Para facilitar a compreensão, ele faz uma analogia com o nosso orçamento doméstico:

“Imagine que você tem sua casa lá, seu apartamento, tem as despesas do seu dia a dia e quer fazer uma reforma. Para fazer essa reforma, você tem duas opções: ou vai ao banco pegar um empréstimo ou, se você tiver uma poupancinha, você pega um pedaço da sua poupancinha e investe nessa reforma. Com isso você estará criando uma despesa nova naquele ano, mas não estará criando uma receita nova. No seu orçamento doméstico, você pode ter um ‘deficit primário’ naquele ano, mas você ainda tem a maior parte da sua poupança preservada.”

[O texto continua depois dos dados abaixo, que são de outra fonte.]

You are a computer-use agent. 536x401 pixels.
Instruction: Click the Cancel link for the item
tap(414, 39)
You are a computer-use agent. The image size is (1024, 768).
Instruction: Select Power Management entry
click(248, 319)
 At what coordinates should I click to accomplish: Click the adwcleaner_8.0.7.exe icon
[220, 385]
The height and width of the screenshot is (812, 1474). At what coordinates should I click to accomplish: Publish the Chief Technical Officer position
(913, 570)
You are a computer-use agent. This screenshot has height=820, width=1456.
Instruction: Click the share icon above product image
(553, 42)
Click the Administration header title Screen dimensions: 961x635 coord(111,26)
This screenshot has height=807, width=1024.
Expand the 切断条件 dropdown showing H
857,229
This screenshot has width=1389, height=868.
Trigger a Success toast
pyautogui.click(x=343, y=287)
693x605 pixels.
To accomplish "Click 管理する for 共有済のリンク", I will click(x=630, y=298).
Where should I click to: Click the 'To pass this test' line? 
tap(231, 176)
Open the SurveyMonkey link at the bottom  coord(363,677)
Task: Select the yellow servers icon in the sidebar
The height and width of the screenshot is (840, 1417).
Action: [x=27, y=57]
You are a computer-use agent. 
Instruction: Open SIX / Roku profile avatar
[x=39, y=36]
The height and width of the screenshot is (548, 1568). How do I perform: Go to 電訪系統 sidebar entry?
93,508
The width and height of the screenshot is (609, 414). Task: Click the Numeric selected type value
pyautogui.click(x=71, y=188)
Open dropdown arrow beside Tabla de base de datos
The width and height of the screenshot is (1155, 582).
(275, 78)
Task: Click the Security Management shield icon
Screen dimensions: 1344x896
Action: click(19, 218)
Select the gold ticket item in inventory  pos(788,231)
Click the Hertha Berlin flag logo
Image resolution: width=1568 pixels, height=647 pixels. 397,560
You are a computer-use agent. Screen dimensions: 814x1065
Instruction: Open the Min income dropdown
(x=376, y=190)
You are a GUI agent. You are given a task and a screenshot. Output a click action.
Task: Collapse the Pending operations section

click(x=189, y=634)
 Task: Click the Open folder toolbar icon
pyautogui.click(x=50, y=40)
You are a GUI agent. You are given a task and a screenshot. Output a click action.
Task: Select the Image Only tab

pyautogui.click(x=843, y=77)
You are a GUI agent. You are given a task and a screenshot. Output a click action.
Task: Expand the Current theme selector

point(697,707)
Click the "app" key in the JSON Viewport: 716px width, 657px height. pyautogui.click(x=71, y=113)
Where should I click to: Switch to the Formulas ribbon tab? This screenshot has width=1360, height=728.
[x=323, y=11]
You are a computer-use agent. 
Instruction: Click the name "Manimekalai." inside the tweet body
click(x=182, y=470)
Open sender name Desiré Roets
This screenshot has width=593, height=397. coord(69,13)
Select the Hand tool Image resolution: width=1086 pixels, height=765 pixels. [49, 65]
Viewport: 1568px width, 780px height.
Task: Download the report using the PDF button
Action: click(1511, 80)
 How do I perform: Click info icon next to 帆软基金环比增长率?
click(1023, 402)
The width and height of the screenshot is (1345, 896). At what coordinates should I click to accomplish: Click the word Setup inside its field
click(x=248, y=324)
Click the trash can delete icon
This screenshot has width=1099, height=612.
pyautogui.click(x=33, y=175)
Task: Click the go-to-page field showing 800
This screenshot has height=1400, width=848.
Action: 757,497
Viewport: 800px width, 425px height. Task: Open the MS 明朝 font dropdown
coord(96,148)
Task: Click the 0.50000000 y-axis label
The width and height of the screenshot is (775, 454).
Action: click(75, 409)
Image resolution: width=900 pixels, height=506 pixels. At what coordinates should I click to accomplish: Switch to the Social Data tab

O crescimento da arrecadação

O secretário ainda faz outra ressalva de ordem técnica: mesmo com deficit primário estimado agora em R$ 1,7 bilhão para 2024, é perfeitamente possível que o Estado feche o ano no azul, ou seja, o Estado pode fazer, ao mesmo tempo, deficit primário e superavit nominal.

“Você ter um deficit primário não quer dizer que você terá deficit orçamentário no final do ano. Isso porque o deficit primário leva em consideração só as receitas primárias correntes. Só que o Estado também tem outras receitas que não entram nessa conta do resultado primário. Um bom exemplo foi a venda da ES Gás. Então, ao mesmo tempo, o Espírito Santo pode fazer deficit primário e superavit nominal. Isso vai depender muito do desempenho das receitas, mas é muito comum e é perfeitamente possível.”

Segundo Benicio, o desempenho da arrecadação estadual até agora neste ano está indo muito bem, superando as expectativas do próprio governo. “No primeiro quadrimestre, tivemos um crescimento real de 14% na comparação com o mesmo período do ano passado. Então temos um cenário muito bom para o Estado.”

A dívida pública

Por fim, de acordo com o secretário, em abril deste ano, a dívida pública total do Estado era de R$ 7,6 bilhões, com uma disponibilidade bruta de R$ 9,9 bilhões, o que resulta em uma dívida líquida negativa de R$ 2,3 bilhões (equivalente a – 9,58% da receita corrente líquida estadual).

“É importante frisar que a maior parte dessa dívida é de médio e longo prazo, e nossa disponibilidade de caixa é bem maior que a dívida. O Espírito Santo é o único Estado com essa situação tão confortável.”